Sometimes, I have also wondered if I would have felt differently had economic abuse been defined in law and had a Domestic Abuse Act been in place. I also realise that taking legal action might have protected others who would be defrauded by Mum in the future, although at the time I assumed I and my father were the only victims.

My father never escaped the abuse he suffered. He died not long after the bankruptcy and his and Mum's eviction from their rented cottage. Mum died a few years later. Shortly before her death, she was diagnosed with a delusional disorder.

I did escape but I lived with the effects of both what had happened and what continued to happen. My life has been badly damaged by the experiences. You don't know exactly why you are hurting. You feel ashamed when you begin to realise - How could I have been so stupid? It takes years to work it through. 
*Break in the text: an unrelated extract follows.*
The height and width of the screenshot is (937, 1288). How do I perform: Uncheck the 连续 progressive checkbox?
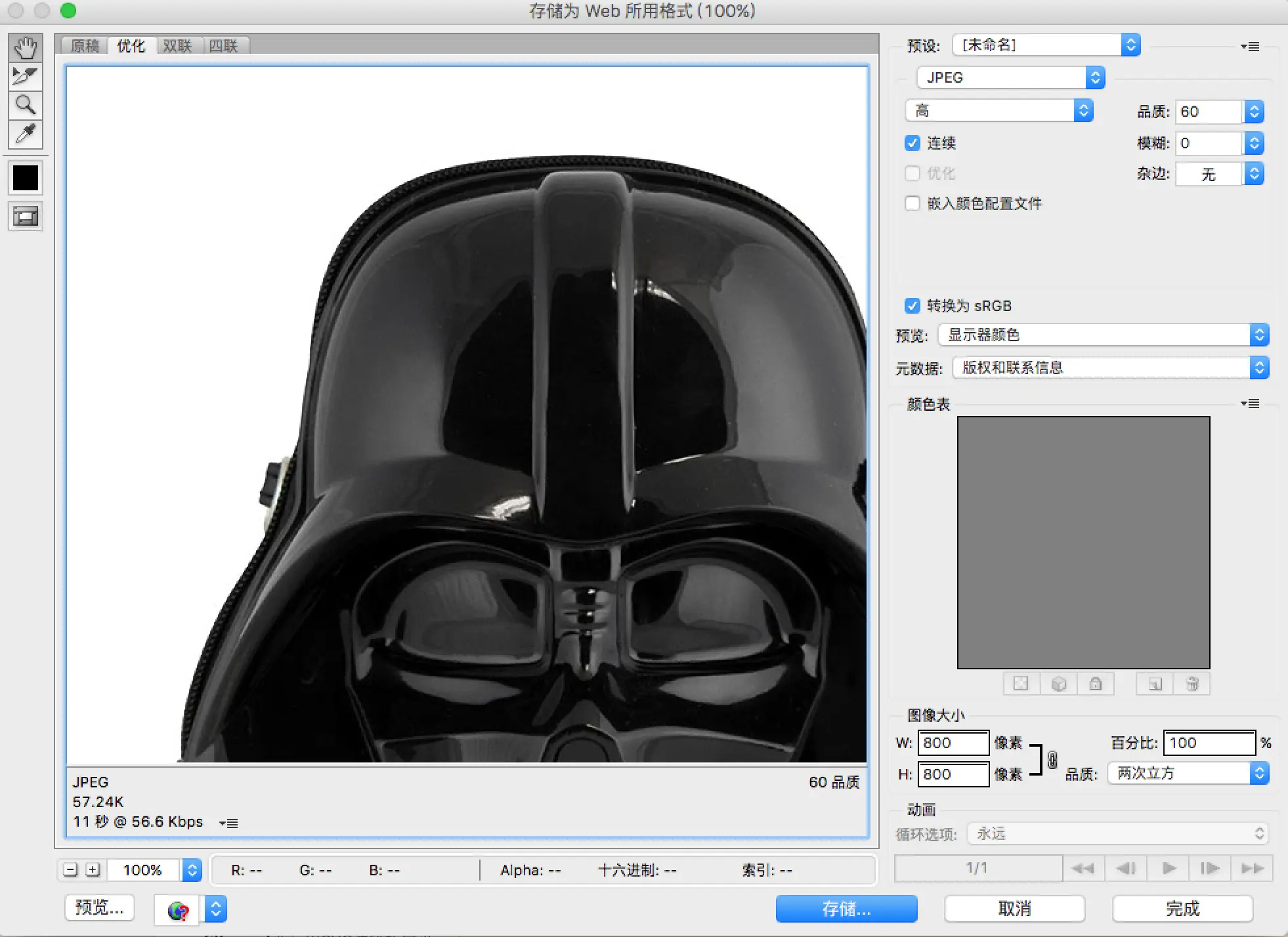pyautogui.click(x=912, y=143)
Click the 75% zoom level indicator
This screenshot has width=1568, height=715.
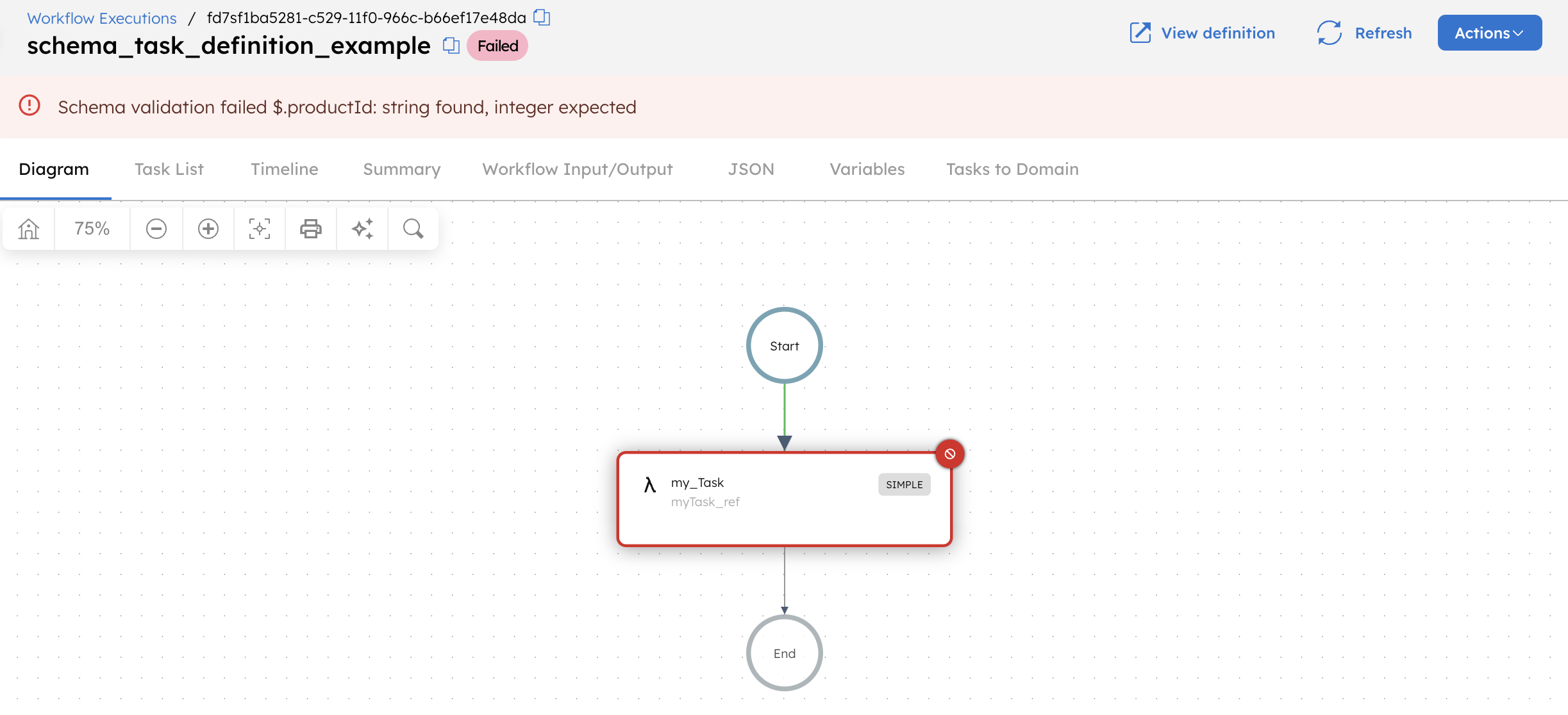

Nevertheless, I have much to be thankful for. I have a wonderful and supportive wife. We have worked hard and have fulfilling careers. Financially, things are not as bad as they could have been.

Could any of this have been avoided? I don't know. But I think early identification of the problems would have been key, so that Mum could have got help with her behavioural issues, as well as her learning difficulties (she came from a privileged family but had somehow managed to avoid much of her formal education). She often couldn't read people or situations and got frustrated and angry. She had a pathological need to control those close to her, which, because she was powerful and charismatic, she could do through charm or verbal violence. It was clear that fundamentally she was a very intelligent and talented person and I believe that with help she could have lived a much happier life - and that those who were close to her could have lived happier lives too.